**Input for this task:**
......
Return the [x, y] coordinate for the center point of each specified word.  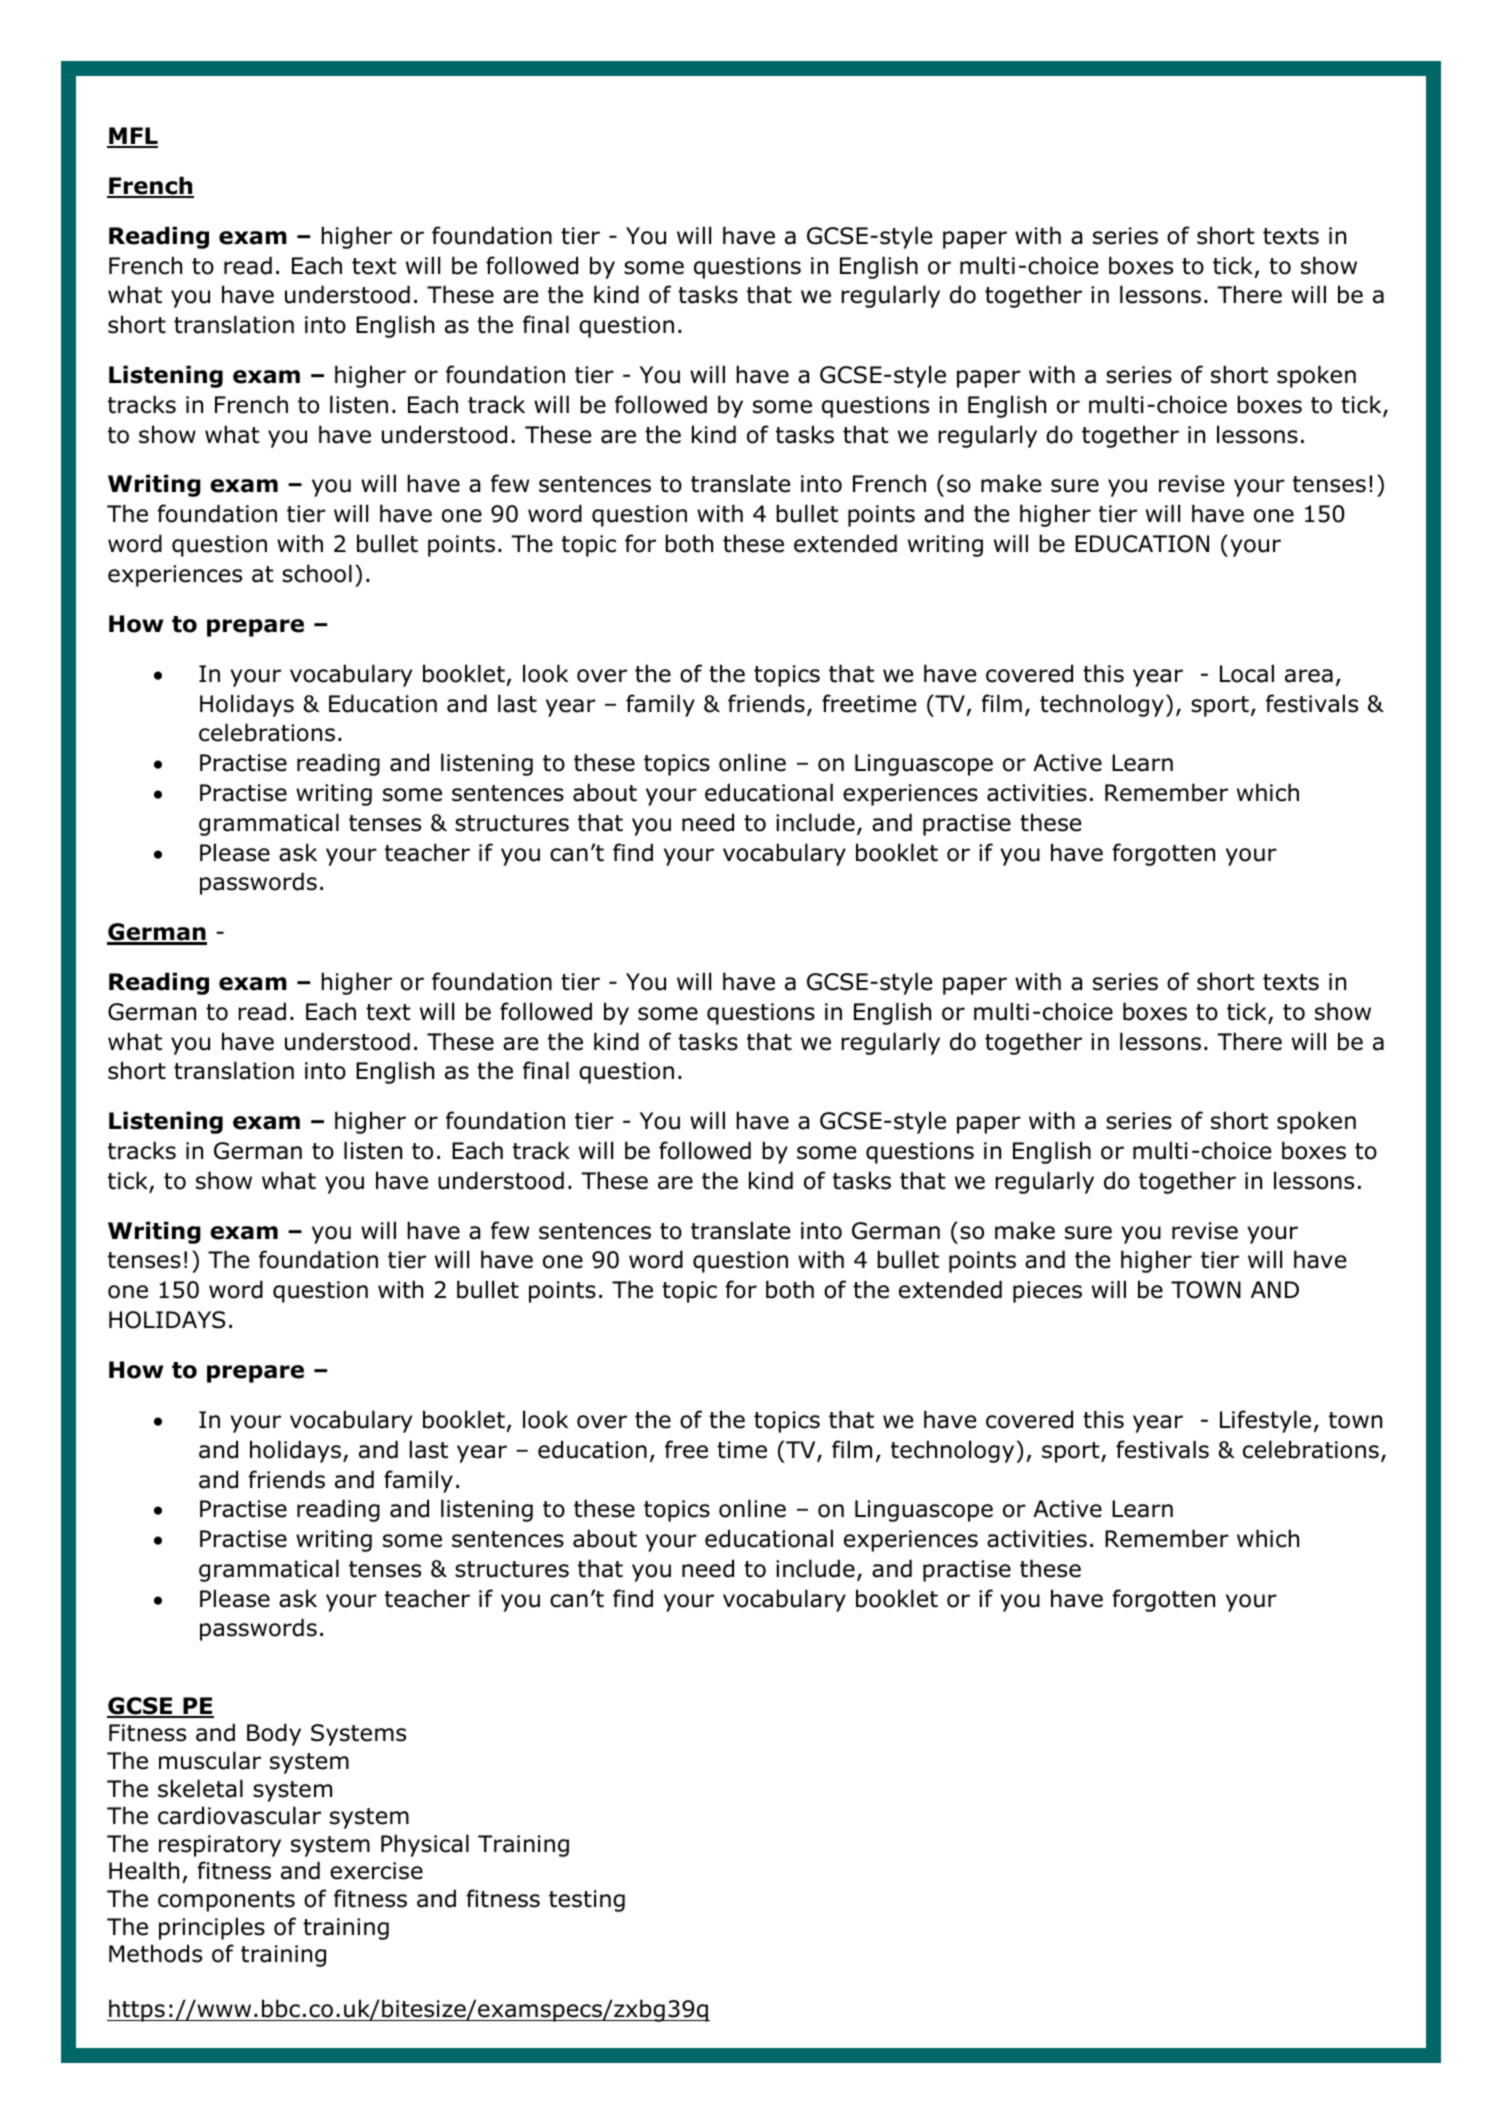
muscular [210, 1760]
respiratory [220, 1846]
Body [274, 1734]
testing [587, 1901]
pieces [1047, 1292]
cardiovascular [239, 1815]
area [1309, 676]
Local [1247, 673]
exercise [376, 1871]
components [226, 1901]
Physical [425, 1845]
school [317, 573]
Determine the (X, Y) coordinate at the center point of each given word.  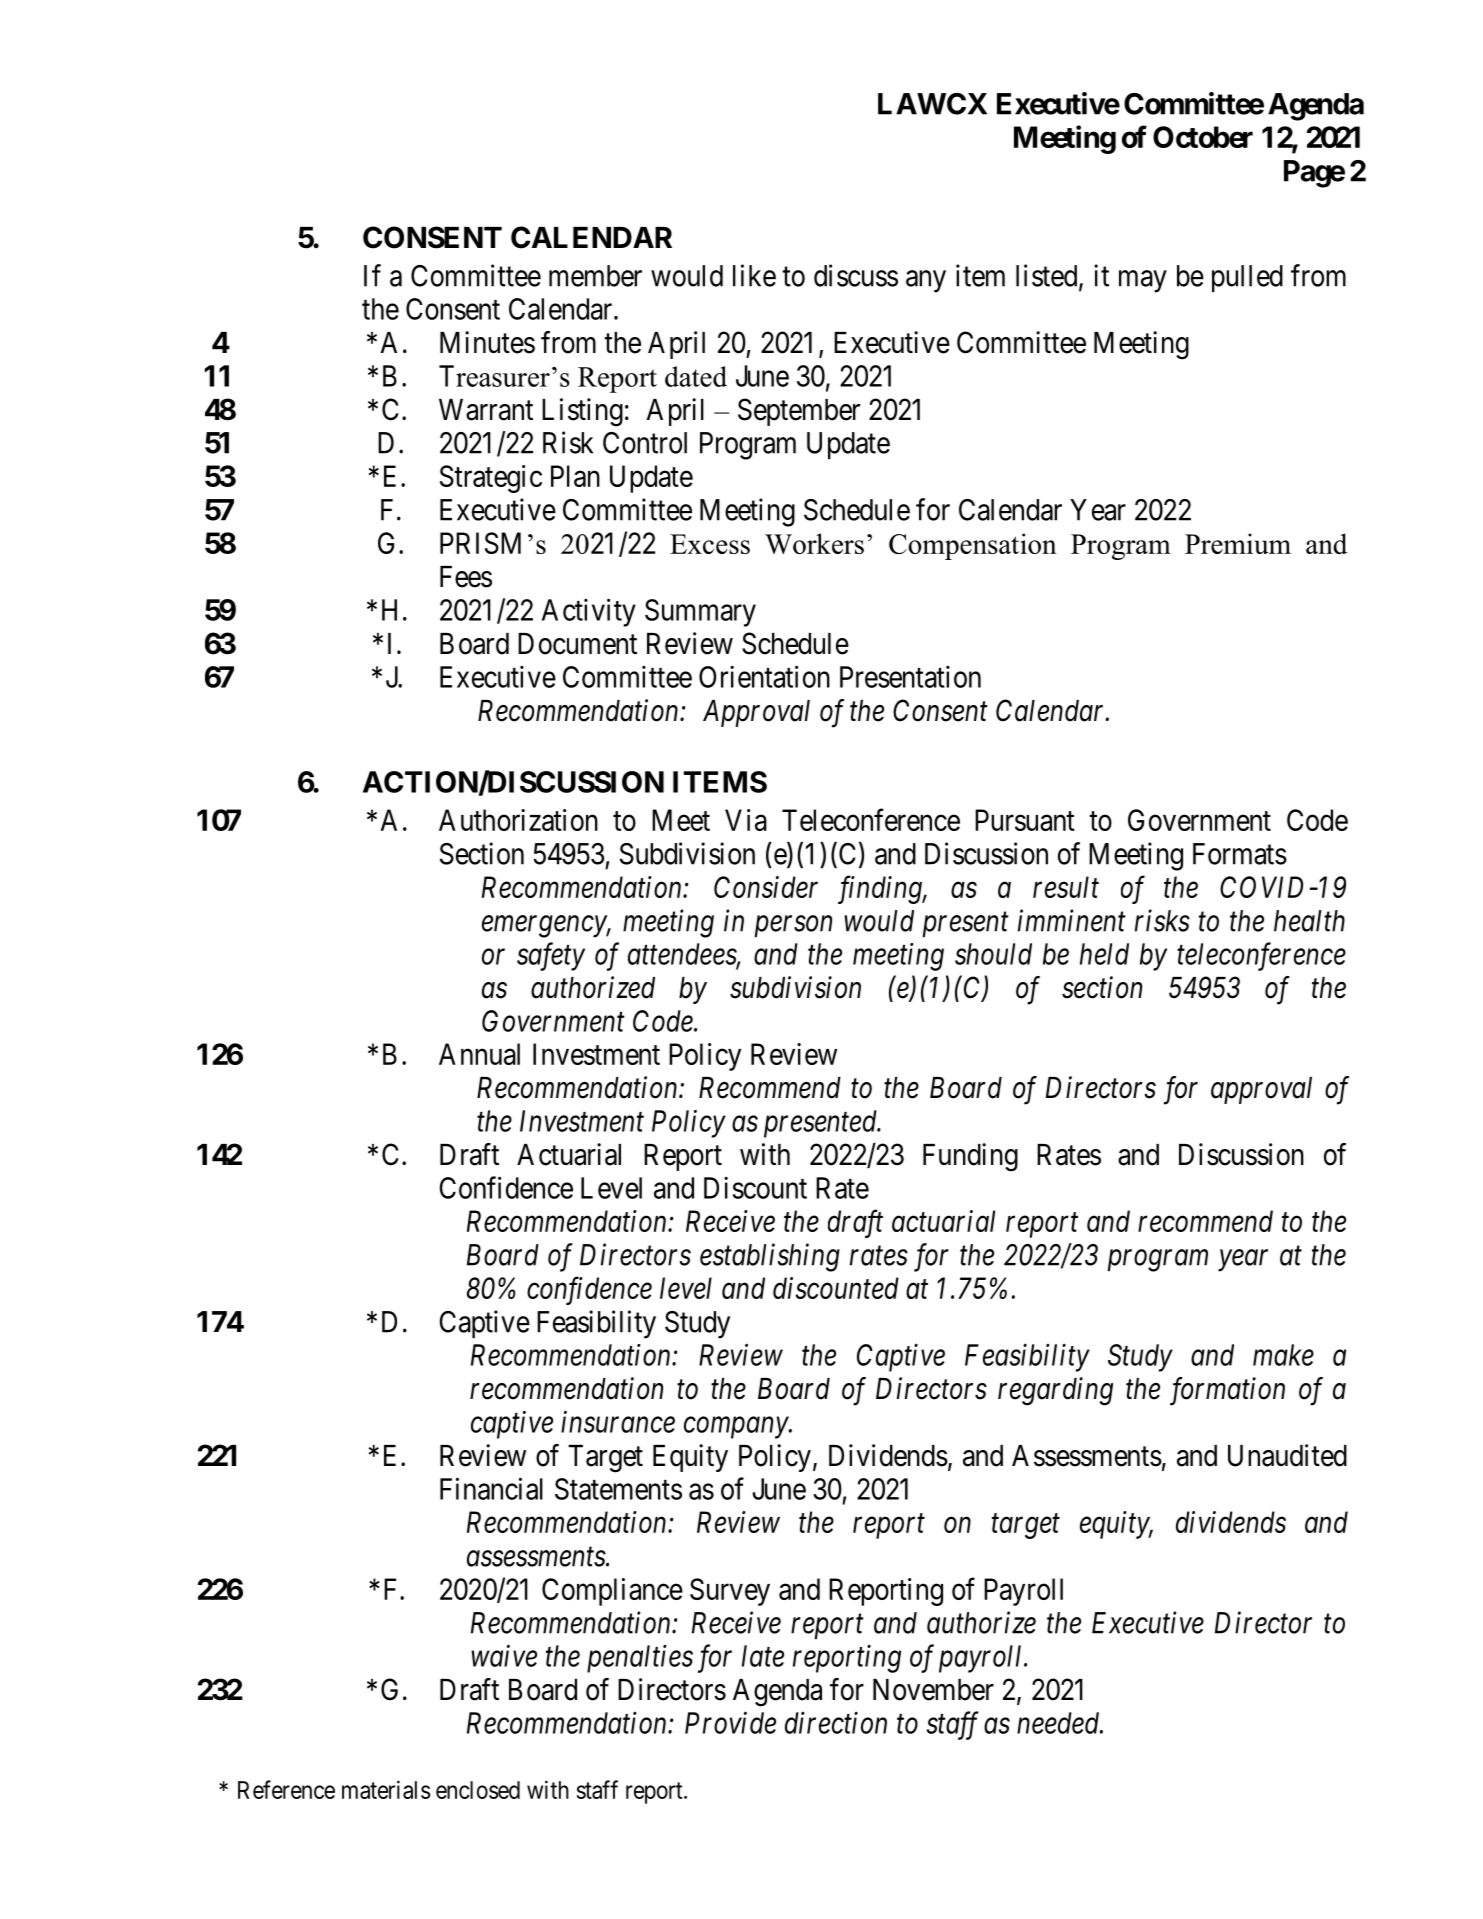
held (1104, 954)
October (1203, 137)
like (754, 275)
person (793, 926)
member (595, 276)
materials (386, 1789)
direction (836, 1722)
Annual (479, 1054)
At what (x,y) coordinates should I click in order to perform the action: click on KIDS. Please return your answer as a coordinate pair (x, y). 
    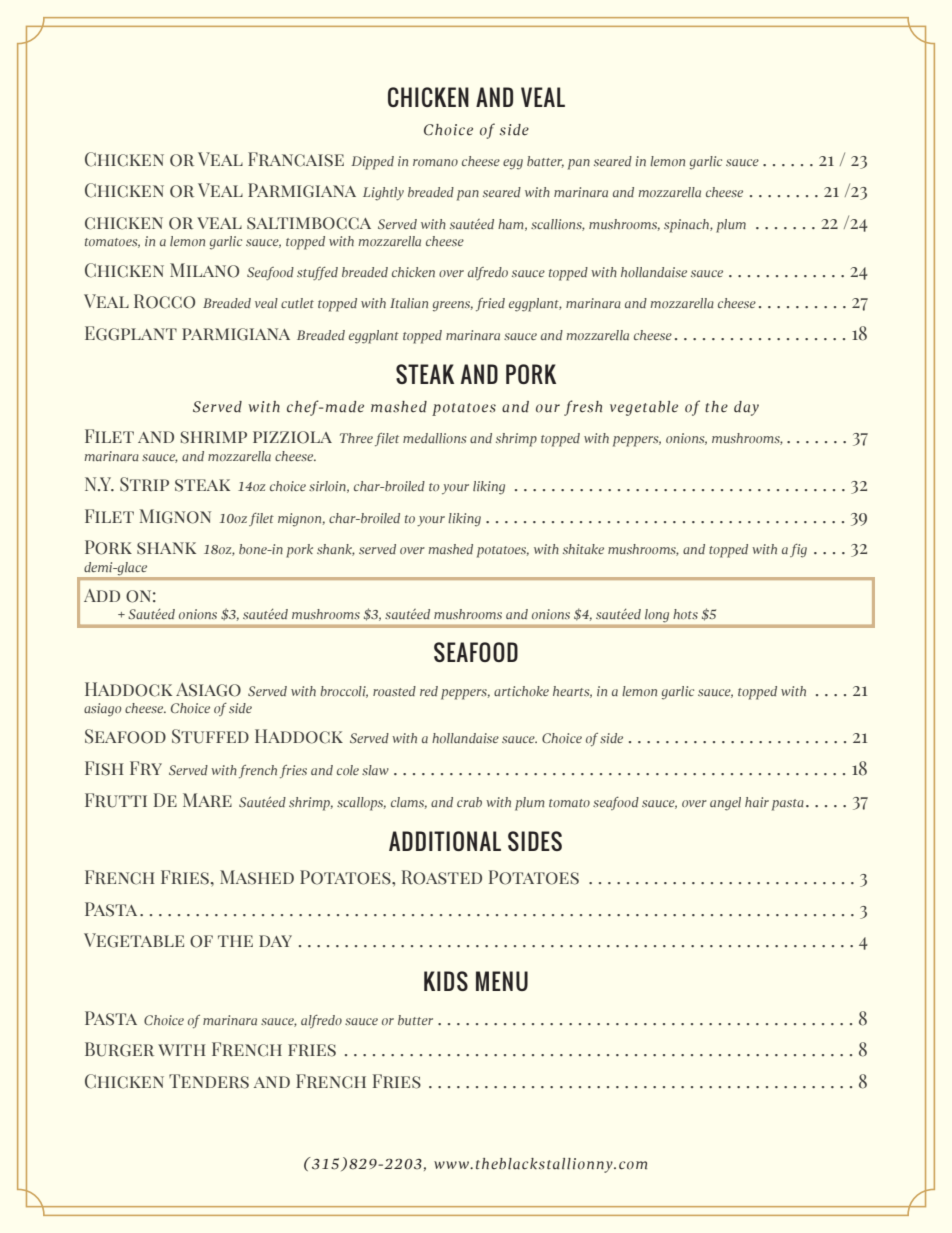
    Looking at the image, I should click on (446, 981).
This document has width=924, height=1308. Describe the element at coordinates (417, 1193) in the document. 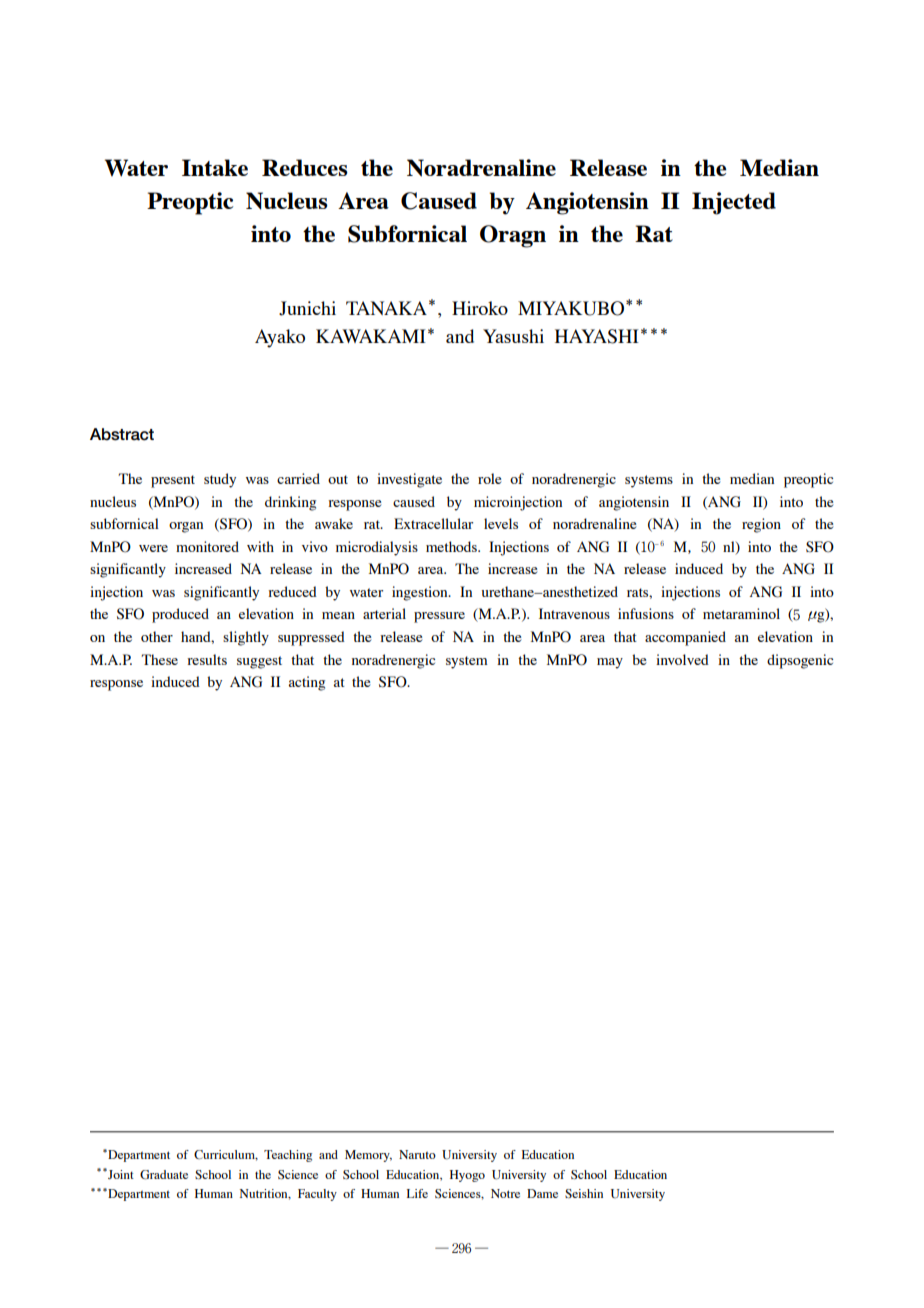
......
Reproduce every row above word for word, leaving out the pictures.

**Answer to the problem:**
Return the [x, y] coordinate for the center point of each specified word.  
muscular [210, 1760]
respiratory [220, 1846]
Body [274, 1734]
testing [587, 1901]
pieces [1047, 1292]
cardiovascular [239, 1815]
area [1309, 676]
Local [1247, 673]
exercise [376, 1871]
components [226, 1901]
Physical [425, 1845]
school [317, 573]
Determine the (X, Y) coordinate at the center point of each given word.  
held (1104, 954)
October (1203, 137)
like (754, 275)
person (793, 926)
member (595, 276)
materials (386, 1789)
direction (836, 1722)
Annual (479, 1054)
At what (x,y) coordinates should I click in order to perform the action: click on KIDS. Please return your answer as a coordinate pair (x, y). 
    Looking at the image, I should click on (446, 981).
This document has width=924, height=1308. Describe the element at coordinates (417, 1193) in the document. 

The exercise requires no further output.